### QUESTIONS TO ANSWER
**1)** Using the forum thread on parenting, decide whether each statement agrees with it. Answer yes or no for each, with the deciding words quoted from the thread.
(a) waterytart is the mother of a 10-year-old and a 7-year-old.
(b) slappy4428 says they are a parent.
(c) The discussion was started by buckweaver.
**2)** Answer these questions from the forum thread on parenting:
(a) Who does Ms. Slappy's 2-year-old niece behave better for than she does for her mother?
(b) According to the 6-year-old down the street, where do babies come out?
(c) What does waterytart say is better than the Wiggles?
**3)** Please write the next part of the forum thread on parenting, starting after its last post.

Discussion in 'Anything goes' started by Cadet, Jul 19, 2008.

  1. CentralIllinoisan

    CentralIllinoisan Active Member

    Happiness isn't everything.
     
  2. slappy4428

    slappy4428 Active Member

    I'm not a parent and don't know if I'd be a good one.
    But I know that Ms. Slappy's 2-year-old niece behaves herself more for me than she will for her mother. And it pissed her mother off -- not that I make her stop screaming or carrying on, but that the kid listens to me and not her.
     
  3. waterytart

    waterytart Active Member

    Weighing in as the mother of a 10 and a 7-year-old. Which means I have not yet experienced the joys of adolescence.

    I think people without children are completely capable of flagging examples of atrocious parenting.

    Borderline? Not so much. You don't know how you'll handle the dicy situations until you've been there. And you can't tell when someone who's generally a good parent is having a bad five minutes.
     
  4. buckweaver

    buckweaver Active Member

    I think that's completely reasonable.
     
  5. That's pretty common, slap.

    My wife and 4-yr-old had a long and detailed discussion about where babies come from that continued over a couple of days.

    And then a 6-yr-old down the street told my kid that babies come out of their mom's belly buttons.

    Who do you think my daughter believed?
     
  6. dooley_womack1

    dooley_womack1 Well-Known Member

    I know not a thing about the Cover 2.
     
  7. I'll agree with that.

    In fact, before I ever became a parent I wanted to punch people who a) sit their kids with them in the smoking section while they and everyone around them smokes and b) tether their kids to a freakin' leash.

    Now that I am a parent I still want to punch those people.
     
  8. You know what else I hate? Strollers.

    Obviously you need them when you have a baby, but I see people pushing their 7-year-olds around in them. Let the little cherub walk. He'll sleep without you having to give him a shot of benadryl before bed time. Or, if they're younger, carry him a little and show him stuff.

    And these same fuckers act like since they have a fucking stroller they have the right of way. No it doesn't. It means you sit and wait for me to walk by, not push into my fucking ankles or block up three lines at the ticket booth.
     
  9. slappy4428

    slappy4428 Active Member

    Barney.
     
  10. waterytart

    waterytart Active Member

    Where babies come from?

    Better Barney than the Wiggles.

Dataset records
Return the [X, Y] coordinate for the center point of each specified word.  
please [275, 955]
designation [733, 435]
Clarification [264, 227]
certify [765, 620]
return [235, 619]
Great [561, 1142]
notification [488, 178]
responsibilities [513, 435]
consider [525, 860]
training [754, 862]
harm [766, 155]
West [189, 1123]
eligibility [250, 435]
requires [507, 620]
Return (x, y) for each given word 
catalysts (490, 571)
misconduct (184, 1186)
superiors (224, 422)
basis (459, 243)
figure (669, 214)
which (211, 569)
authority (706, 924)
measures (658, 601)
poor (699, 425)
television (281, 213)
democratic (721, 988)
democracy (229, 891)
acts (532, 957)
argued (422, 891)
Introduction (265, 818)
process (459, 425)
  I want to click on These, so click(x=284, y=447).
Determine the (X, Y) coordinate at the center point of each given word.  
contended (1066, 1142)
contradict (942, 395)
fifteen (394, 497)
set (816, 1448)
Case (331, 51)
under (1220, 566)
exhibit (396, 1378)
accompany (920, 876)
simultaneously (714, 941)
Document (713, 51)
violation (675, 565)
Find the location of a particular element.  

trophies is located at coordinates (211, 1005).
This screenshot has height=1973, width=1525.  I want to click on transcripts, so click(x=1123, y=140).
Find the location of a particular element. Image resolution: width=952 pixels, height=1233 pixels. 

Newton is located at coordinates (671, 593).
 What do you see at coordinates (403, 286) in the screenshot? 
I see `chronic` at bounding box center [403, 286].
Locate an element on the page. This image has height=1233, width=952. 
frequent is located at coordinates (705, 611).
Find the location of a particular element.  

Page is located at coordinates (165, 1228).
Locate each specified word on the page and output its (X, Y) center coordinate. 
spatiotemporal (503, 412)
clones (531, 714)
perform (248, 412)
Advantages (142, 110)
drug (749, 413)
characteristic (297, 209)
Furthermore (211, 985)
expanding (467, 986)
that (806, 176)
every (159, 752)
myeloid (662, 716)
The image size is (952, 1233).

### RESPONSES TO THE TASKS
**1)**
(a) Yes: "Weighing in as the mother of a 10 and a 7-year-old."
(b) No: "I'm not a parent and don't know if I'd be a good one."
(c) No: "Discussion in 'Anything goes' started by Cadet, Jul 19, 2008."

**2)**
(a) slappy4428
(b) Their mom's belly buttons
(c) Barney

**3)**
  11. MartinEnigmatica

    MartinEnigmatica Active Member

    I'll add this. I took a series of child psychology classes in college not that long ago, did well in them, understood the concepts. And I have no idea how to deal with little kids. Now, I won't say those two are linked in any concrete way -- ie, people who take child psych classes can't deal well with kids. That's simply not true. On the other hand, I don't think even studying kids in a classroom setting can prepare you fully for being a parent.
     
  12. Lieslntx

    Lieslntx Active Member

    On year ago, I moved my daughter out of my house and into the dorm of her college so she could begin this next phase of her life. This weekend I spent moving furniture into a real house. Her first real house. As she begins her second year of college.

    She just left the hotel. To go stay in her own home for the night. She is living a life of her own, and yet enjoying the company of her family. Somehow, I have to believe that I did something right, somewhere along the way, to raise up a child like this.

    The point I am attempting to make is that it seems so easy until you get there. I told myself that I would do things a certain way. I would not do "this." I would not do "that." Etc, etc, etc.

    And then the day arrives, and real life hits you square in the face. And at that point, I could only hope to do my best. Whatever my best might be.

    And let me tell you, my best probably fell far, far short from other people's "best" many days. But my best is all I could ever give.

    And now, here I am, years later, and I feel that my best, somehow, must have been good enough.

    So yeah, it hurts deep when others want to criticize the choices I made along the way as a parent. And to tell me how it should have been done.

    Being a child is not quite the same as being a parent.